Some not-for-profit organisations believe that because they have become an incorporated association, they cannot be sued. This is not the case. Incorporation creates a legal entity that is separate from the individual members. Board members of unincorporated bodies can be sued as individuals. Incorporation provides a certain amount of limited liability for members. However, it may not protect the organisation or individual directors in cases where negligence can be proven.

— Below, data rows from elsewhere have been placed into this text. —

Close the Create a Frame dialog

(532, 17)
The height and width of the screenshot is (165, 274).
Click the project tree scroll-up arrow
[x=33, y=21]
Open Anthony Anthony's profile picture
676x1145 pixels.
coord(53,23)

For most not-for-profit organisations, insurance is an essential component of risk management and a key way to manage losses. Even the most prudent and effective organisations can’t foresee everything and prevent accidents from occurring. You want to make sure that the people who help you and are part of your organisation are covered for any potential liability, injury or loss. You also want to ensure that your equipment, materials and property are protected.
Types of Insurance
Public and Product Liability Insurance
A public liability insurance policy is necessary for an organisation to protect itself against claims of negligence made by third parties in relation to injury or property damage arising from the organisation’s operations.For example, it is likely to cover a person who enters your premises, slips on a wet surface and sustains a serious head injury. The policy may also cover injuries resulting from products sold or supplied by your organisation. You should check the extent of your cover to ensure that product liability is included in your policy if relevant. This is particularly important for organisations that sell food or products as part of their day-to-day activities or for fundraising.

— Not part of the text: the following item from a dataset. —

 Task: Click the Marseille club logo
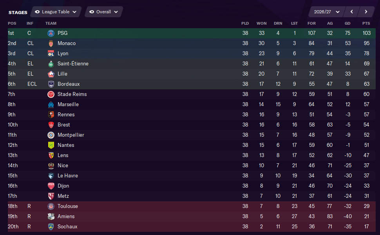(51, 105)
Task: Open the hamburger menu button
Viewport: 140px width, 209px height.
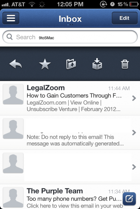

Directors and Officers Liability Insurance
While incorporation does provide some protection to board and committee members, it does not protect individuals from being sued for acts of negligence. A board member who negligently gives wrong advice, asks someone to perform a dangerous task or dismisses staff without proper authority or process exposes themselves to being sued.
Where such cases can be proven, the personal assets of negligent board/committee members can be seized to meet any damages. This is where Directors and Officers Liability Insurance comes in. It is worth noting that generally under such policies the organisation itself is not covered for the wrongful acts. This would generally be covered through the public liability insurance.
Building insurance covers your physical premises (offices, clubrooms) against events such as fire, storms and vandalism. This insurance is generally not required if you do not own the facility (e.g. if you hire the facility or use council or crown land premises) because the owner will generally have their own insurance, but do check the lease or hire agreement.
Professional Indemnity Insurance
Professional indemnity insurance covers individuals against claims for breach of “professional duty” arising out of any negligent act, error or omission committed or alleged to have been committed during the conduct of professional activities. This insurance is particularly relevant for organisations involved in providing services such as health care, or those providing advisory services
Personal Accident Insurance (Volunteer Insurance)
Personal accident insurance (or, as it is sometimes known, volunteer insurance) generally covers members, volunteers, officials or participants for any out-of-pocket expenses following accidental injury, disability or death while carrying out their work on behalf of the organisation.It normally covers loss of income, too, if the injured person is unable to work as a result of the incident.This is different from public liability insurance, which protects the organisation and volunteers against negligence involving third parties.